Researchers from the Center for Cellular Immunotherapies, Perelman School of Medicine, the University of Pennsylvania, in Philadelphia (UPenn), led by chimeric antigen receptor t-cell therapy (CAR-T) pioneer Carl June, MD, released the results of a study that suggested that the inadvertent transduction of a single leukemic cell during the manufacturing process for tisagenlecleucel (Kymriah™) was the direct cause of a CAR19+ leukemia relapse in a patient being treated with the medication. The patient in question, patient #107, ultimately died from progressive leukemia, which investigators hypothesized was a direct result of the accidental transfer of chimeric antigen receptor (CAR)-transduced B cell leukemia (CARB) cells.

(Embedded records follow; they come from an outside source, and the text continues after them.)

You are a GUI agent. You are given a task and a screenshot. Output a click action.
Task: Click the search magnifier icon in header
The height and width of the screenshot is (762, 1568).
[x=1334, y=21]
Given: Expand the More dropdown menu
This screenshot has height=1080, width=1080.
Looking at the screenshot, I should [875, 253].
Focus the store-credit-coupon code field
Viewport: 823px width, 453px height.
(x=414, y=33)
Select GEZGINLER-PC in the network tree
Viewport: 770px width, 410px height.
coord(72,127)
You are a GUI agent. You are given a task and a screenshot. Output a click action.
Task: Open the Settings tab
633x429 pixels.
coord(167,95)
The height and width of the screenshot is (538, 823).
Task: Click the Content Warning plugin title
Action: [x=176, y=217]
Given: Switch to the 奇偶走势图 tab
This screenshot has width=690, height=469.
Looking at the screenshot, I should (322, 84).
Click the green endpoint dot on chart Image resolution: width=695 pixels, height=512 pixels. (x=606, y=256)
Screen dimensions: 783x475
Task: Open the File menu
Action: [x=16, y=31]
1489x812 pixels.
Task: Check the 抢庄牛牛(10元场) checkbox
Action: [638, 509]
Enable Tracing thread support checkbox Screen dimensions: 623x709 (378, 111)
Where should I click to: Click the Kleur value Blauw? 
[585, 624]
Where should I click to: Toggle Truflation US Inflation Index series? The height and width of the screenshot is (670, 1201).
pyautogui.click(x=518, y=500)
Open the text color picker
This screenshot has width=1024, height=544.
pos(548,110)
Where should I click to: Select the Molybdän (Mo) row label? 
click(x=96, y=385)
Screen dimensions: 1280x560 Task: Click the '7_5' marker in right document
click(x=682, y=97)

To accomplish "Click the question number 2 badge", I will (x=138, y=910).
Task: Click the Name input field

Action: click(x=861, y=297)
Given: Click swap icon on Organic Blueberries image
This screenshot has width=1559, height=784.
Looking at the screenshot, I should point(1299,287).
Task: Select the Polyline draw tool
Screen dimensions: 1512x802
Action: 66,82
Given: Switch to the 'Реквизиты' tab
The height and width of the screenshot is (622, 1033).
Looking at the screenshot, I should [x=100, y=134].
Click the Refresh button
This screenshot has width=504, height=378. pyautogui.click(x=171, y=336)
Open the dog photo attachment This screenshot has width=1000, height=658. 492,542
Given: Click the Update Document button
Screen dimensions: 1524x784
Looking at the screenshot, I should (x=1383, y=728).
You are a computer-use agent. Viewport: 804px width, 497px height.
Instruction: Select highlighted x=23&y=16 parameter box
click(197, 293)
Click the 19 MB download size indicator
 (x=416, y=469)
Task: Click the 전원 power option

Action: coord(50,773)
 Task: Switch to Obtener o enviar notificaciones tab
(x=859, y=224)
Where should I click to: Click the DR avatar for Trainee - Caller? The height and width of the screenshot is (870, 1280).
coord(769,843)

The culprit behind this relapse, investigators wrote in Nature Medicine, was the transfer of a single leukemic cell with “extensive replicative capacity” that snuck into the apheresis product while the medication was being manufactured.1 The UPenn researchers concluded that this was how the offending cancer cell infiltrated the gene-modified cell therapy — it passed through undetected during CTL019 production prior to infusion into the patient. This offending blast cell was found to be able to replicate both in culture and in vivo.
This is especially curious because the investigators confirmed the absence of detectable levels of leukemia cells at 28 days following infusion of the apheresis product, and the patient was in complete remission during this time, according to the researchers. However, once the investigators performed next-generation immunoglobulin heavy-chain sequencing (IgH-seq) on the patient’s bone marrow retrospectively — but 3 months before the evidence of a clinical relapse even appeared — they were able to confirm that CAR transduction had occurred in leukemic cells.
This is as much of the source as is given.